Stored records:

Segment Open

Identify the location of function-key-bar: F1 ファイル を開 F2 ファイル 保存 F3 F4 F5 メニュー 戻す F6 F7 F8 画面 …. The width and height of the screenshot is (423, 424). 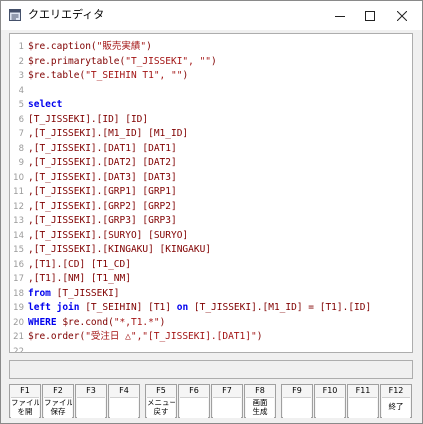
(212, 401).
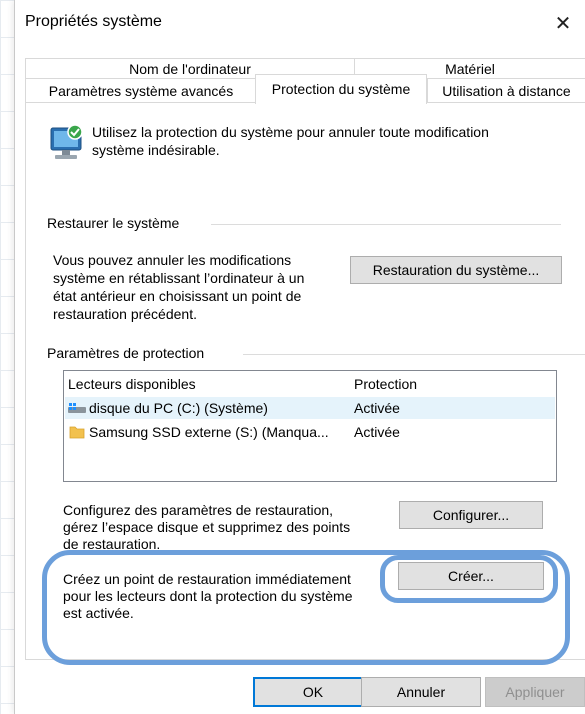 This screenshot has width=585, height=714. I want to click on drive-name: disque du PC (C:) (Système), so click(178, 408).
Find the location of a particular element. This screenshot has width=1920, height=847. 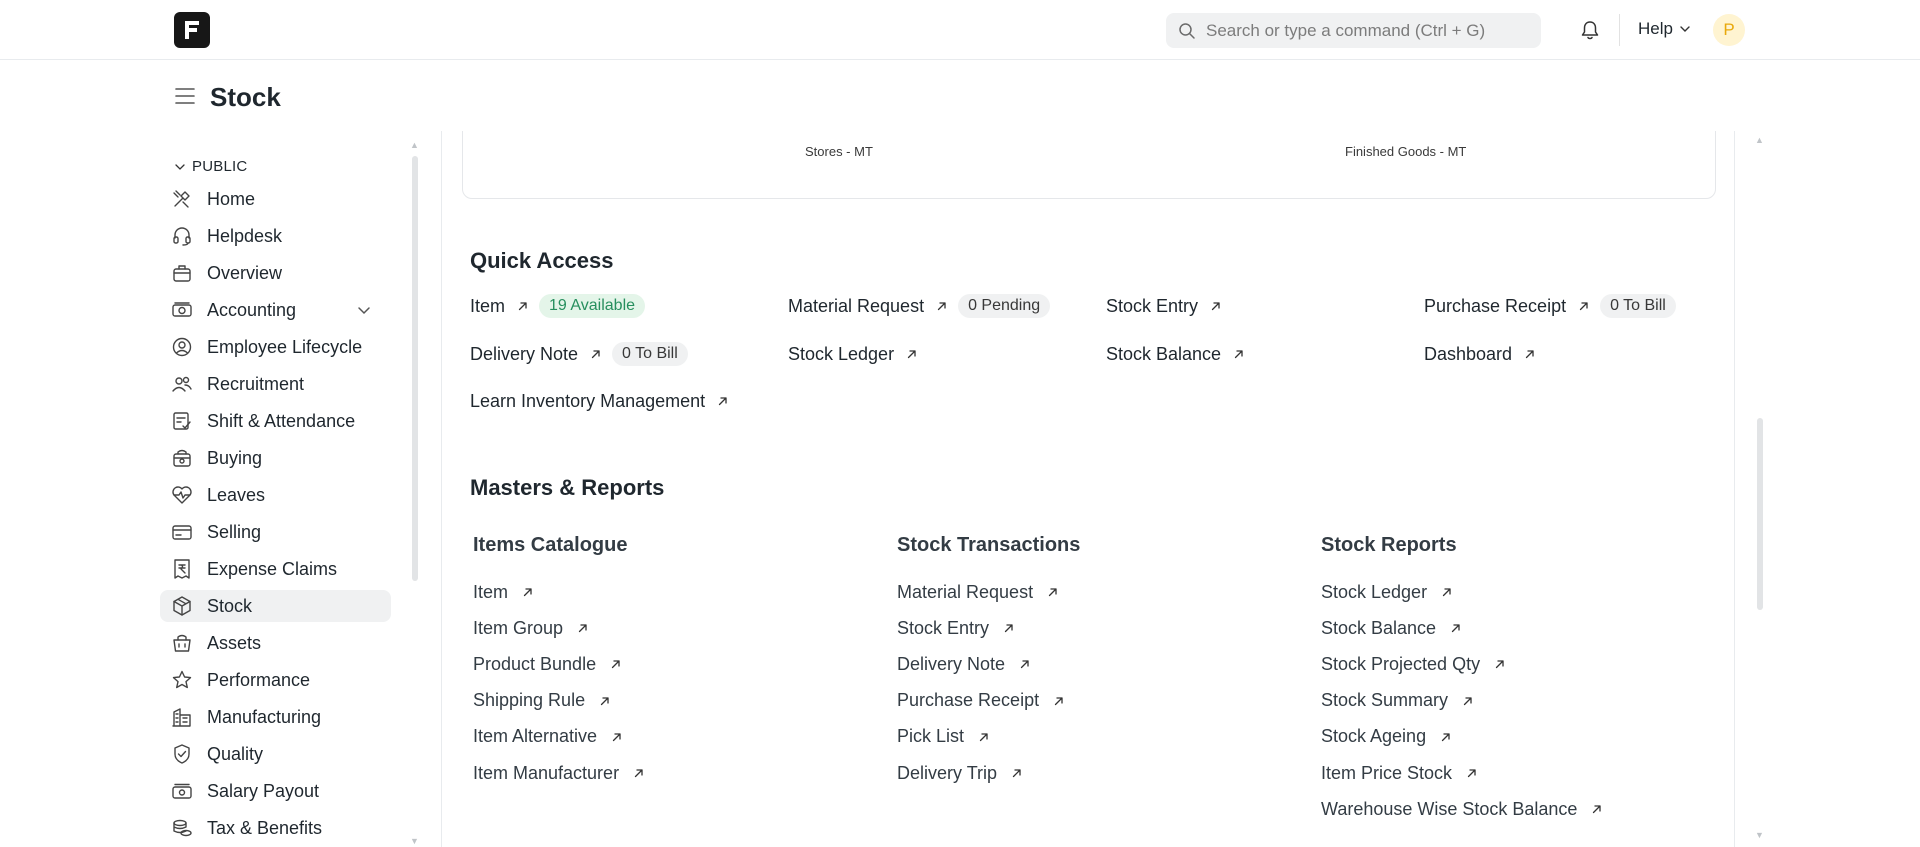

frappe-logo-icon is located at coordinates (192, 30).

Segment Closed

## Exercise
Rewrite the stored records above, replacing each occurrence of "location" with "position" and keeping everything else the same. Leave the pictures out of your answer.

## Result of this task
Identify the position of function-key-bar: F1 ファイル を開 F2 ファイル 保存 F3 F4 F5 メニュー 戻す F6 F7 F8 画面 …. The width and height of the screenshot is (423, 424). 
(212, 401).
 This screenshot has width=585, height=714. I want to click on drive-name: disque du PC (C:) (Système), so click(178, 408).
Find the position of a particular element. This screenshot has width=1920, height=847. 

frappe-logo-icon is located at coordinates (192, 30).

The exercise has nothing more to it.